I agree with what the others have said about giving counseling a shot. And i hate the idea of going to counseling... i hate talking about my feelings, especially when you can't hide behind a computer screen, or type where you can take the time to think about your answers. And if anyone would tell me to go to counseling I would most definitely fight it off as long as possible. It may not help for everyone, but there is a chance. You owe it to your marriage and your kids to take that chance. You say that no other person can change your feelings, and that may be true, but you are obviously confused about what to do next, and what the counselors can do is help you to sort through all of those feelings and find the answers you are looking for within yourself. I would suggest you go to counseling by yourself at least at first, and then maybe have a few sessions with your husband there too.


----------



## blueyes (Mar 25, 2010)

I know exactly what you are feeling, Get out and let both of you find new loving partners, insted of just settling and being misserable for the next 20 years. You and your husband both deserve better and happiness as long as you have tried to make it work. If you don't leave you will have affairs and end up hurting your husband worse. Set yourselves free.


----------



## sadmel (Dec 3, 2010)

I respect everyone's opinions and input. 

I actually just got back from my 2nd therapy session. I am making the steps to work on ME and why I am the way I am, why I married someone I didn't truly love, and trying to make steps in getting ME healthy. I have to do that first, before I can even expect to move forward in my marriage. 

I have told my husband the truth...that it is not fair to him that I feel this way, that I feel SO badly I'm not sexually attracted to him. When all the discussion began, I NEVER blamed him, told him what he did wrong, etc. All I talked about was ME and why I thought I was feeling this way, that it's a 50/50 relationship, that of course I brought my own baggage into it, I should have taken more time before marrying him, having kids, etc. 

I've been honest with him about EVERYTHING, what I think is going wrong. I am lucky that I can say anything to him. He used to get mad and we used to fight, but we are more mature now and can have an honest discussion.

All I can do is be truthful of what is in my heart. It might be hard for him to hear, that brutal truth. But I think not enough people do that. If I am not sexually attracted to him or don't feel that intimate connection, I'm not going to lie to him.

I also told him if we continued on this way, we both have needs. It would be understandable if one of us, or both of us had an affair, and I am not going to do that again. If I feel any inclination towards another person, then that is truly a BIG SIGN that things are over. 

If you are truly with the right person, you would not stray. Yes, people stray, that is human nature. 

But to have the honesty with yourself and another person, that is the difference. I have told my husband the truth! That is all I can do for now and see where it goes.

And yes, we are going to therapy together, too. Of course I am going to do all I can to try to get back on track. I am just saying that after feeling a certain way for 15 years, it is hard to imagine me "falling in love" with him again. Especially if I really never did in the first time. I was 25 years old, coming out of another relationship - he was a "rebound" relationship. I was immature and needy and thought this great guy would "save" me and make my life easier. I didn't take the time for ME and take care of ME, on my own first. 

I think that is a HUGE problem with people. They are too co-dependant and need to "find" themselves first - do their own thing first. Maybe people really should get married until they are in the 30's and 40's. That sure would solve a lot of issues and problems!

| RECORDED DATA |

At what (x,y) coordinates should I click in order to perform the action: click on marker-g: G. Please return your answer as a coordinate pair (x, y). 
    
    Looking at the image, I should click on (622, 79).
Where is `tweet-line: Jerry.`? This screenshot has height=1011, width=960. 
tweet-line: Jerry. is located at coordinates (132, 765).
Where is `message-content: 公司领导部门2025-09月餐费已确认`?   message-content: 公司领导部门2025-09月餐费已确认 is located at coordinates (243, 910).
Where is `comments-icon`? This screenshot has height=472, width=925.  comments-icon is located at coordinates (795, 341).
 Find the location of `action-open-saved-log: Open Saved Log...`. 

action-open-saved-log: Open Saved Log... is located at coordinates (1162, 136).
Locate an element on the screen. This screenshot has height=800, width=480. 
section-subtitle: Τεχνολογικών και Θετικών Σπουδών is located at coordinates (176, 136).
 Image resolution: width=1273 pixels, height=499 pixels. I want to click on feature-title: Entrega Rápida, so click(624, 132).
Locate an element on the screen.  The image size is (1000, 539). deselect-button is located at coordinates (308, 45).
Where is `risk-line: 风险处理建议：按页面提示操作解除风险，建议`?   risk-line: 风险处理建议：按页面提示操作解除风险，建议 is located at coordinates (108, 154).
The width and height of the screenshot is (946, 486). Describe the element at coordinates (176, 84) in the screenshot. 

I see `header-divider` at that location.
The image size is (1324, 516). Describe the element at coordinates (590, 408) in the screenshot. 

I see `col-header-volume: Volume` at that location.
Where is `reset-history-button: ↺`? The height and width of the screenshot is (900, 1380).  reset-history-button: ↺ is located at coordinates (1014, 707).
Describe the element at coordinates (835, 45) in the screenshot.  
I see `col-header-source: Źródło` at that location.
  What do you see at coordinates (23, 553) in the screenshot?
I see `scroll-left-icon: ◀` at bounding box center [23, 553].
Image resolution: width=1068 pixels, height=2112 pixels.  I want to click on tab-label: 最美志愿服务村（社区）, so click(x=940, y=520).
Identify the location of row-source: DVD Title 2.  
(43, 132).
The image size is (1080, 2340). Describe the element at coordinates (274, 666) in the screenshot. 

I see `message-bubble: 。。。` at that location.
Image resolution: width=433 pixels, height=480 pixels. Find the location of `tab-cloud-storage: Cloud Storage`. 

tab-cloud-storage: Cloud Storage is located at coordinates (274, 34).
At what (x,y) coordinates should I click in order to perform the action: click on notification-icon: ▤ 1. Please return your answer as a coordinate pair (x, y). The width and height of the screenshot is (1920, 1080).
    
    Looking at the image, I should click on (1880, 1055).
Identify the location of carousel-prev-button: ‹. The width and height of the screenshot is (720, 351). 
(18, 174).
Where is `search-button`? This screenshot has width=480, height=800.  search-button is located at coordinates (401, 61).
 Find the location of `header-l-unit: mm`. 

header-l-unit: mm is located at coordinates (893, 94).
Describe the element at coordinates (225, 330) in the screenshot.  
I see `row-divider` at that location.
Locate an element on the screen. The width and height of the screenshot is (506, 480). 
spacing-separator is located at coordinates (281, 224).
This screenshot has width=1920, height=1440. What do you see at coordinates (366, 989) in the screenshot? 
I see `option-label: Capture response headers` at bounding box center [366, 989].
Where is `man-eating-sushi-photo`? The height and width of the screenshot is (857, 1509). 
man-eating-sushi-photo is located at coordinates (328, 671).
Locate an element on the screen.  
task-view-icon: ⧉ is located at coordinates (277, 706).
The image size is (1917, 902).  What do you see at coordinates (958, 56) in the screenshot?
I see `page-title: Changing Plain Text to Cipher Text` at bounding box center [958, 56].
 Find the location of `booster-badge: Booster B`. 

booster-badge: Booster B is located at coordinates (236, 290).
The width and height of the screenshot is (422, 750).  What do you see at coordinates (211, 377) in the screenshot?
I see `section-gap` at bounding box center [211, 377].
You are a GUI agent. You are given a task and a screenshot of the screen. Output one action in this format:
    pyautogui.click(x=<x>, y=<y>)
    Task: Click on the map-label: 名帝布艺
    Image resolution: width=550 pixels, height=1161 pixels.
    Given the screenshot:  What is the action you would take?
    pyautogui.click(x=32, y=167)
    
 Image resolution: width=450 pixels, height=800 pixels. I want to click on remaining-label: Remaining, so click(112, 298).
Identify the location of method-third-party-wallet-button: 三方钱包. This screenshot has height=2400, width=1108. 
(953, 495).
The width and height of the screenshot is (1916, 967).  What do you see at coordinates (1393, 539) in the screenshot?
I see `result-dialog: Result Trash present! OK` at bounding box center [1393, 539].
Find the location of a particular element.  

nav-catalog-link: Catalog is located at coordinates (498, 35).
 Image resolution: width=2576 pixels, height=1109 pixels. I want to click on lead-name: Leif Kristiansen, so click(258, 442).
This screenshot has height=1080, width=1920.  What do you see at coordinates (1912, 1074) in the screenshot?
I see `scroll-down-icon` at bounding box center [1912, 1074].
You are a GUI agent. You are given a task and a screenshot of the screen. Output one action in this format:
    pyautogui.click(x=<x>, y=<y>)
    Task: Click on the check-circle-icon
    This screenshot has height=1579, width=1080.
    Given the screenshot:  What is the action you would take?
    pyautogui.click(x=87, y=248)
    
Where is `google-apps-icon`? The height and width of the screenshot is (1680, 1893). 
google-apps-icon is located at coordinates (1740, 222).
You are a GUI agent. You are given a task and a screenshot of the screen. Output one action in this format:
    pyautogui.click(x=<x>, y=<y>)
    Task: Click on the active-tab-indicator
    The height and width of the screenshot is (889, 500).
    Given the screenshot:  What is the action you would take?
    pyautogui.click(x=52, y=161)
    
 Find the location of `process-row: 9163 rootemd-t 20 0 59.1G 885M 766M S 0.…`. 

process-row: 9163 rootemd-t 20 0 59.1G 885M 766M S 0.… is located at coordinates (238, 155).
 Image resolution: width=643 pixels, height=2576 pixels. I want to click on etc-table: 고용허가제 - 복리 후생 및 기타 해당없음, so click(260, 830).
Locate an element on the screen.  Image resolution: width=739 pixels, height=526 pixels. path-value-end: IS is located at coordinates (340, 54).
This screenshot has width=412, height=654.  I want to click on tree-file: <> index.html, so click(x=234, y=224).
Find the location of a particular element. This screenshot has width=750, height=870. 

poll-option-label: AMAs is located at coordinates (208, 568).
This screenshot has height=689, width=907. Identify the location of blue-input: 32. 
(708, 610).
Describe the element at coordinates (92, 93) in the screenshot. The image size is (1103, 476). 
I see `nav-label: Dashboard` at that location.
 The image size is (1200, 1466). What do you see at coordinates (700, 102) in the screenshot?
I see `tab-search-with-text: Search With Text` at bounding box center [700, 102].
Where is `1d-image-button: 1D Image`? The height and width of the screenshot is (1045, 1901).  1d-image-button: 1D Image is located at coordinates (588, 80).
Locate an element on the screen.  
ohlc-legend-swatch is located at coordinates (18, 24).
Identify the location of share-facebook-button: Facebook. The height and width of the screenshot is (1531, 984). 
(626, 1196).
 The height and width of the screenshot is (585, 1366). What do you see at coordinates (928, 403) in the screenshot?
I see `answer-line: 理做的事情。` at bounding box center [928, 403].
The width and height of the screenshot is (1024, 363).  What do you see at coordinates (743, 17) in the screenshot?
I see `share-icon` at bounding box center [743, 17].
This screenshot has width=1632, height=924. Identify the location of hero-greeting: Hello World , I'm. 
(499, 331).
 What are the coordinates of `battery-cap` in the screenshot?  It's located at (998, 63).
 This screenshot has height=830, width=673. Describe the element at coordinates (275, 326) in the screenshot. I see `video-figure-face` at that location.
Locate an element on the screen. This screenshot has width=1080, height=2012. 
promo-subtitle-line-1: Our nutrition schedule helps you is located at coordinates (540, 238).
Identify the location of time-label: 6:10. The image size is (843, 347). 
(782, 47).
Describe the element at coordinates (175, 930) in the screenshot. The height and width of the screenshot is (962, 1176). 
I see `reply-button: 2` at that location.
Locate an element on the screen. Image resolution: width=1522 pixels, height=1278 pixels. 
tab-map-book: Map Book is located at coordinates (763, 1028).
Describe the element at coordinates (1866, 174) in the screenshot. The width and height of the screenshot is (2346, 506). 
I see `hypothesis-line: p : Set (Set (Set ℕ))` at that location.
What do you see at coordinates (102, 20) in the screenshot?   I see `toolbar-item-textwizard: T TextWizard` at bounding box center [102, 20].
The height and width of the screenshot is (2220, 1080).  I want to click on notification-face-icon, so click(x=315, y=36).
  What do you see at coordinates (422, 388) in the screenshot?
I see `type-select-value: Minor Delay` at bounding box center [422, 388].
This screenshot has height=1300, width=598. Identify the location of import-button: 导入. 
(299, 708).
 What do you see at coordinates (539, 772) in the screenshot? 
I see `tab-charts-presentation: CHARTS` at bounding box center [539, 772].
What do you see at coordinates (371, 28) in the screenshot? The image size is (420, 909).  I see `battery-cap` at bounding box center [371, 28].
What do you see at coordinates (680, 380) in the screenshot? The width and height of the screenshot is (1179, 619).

| TASK DIRECTIONS |
Pick up the forum thread on counseling and an unhappy marriage after its last sentence, and continue it in the same voice.

| ANSWER BOX |
I feel good today, because I've been honest with my husband; it is a weight off my shoulder. I am not trying to change him, I am working on changing myself and making myself happy. Noone should depend on another person to make them happy.

If we do go our separate ways, I want him to be happy, too. He deserves to be loved the right ways, he deserves a wife who will touch him, be intimate with him. If I don't feel that with him, it is not fair to either one of us. I have told him that!

I am also happy because we are such good friends that we could co-parent our children in a mature, healthy way. I know that 100%. I am very lucky in that regard. 

Thanks for listening!


----------



## dblkman (Jul 14, 2010)

sadmel said:


> If we do go our separate ways, I want him to be happy, too. He deserves to be loved the right ways, he deserves a wife who will touch him, be intimate with him. If I don't feel that with him, it is not fair to either one of us. I have told him that!
> 
> I am also happy because we are such good friends that we could co-parent our children in a mature, healthy way. I know that 100%. I am very lucky in that regard.
> 
> Thanks for listening!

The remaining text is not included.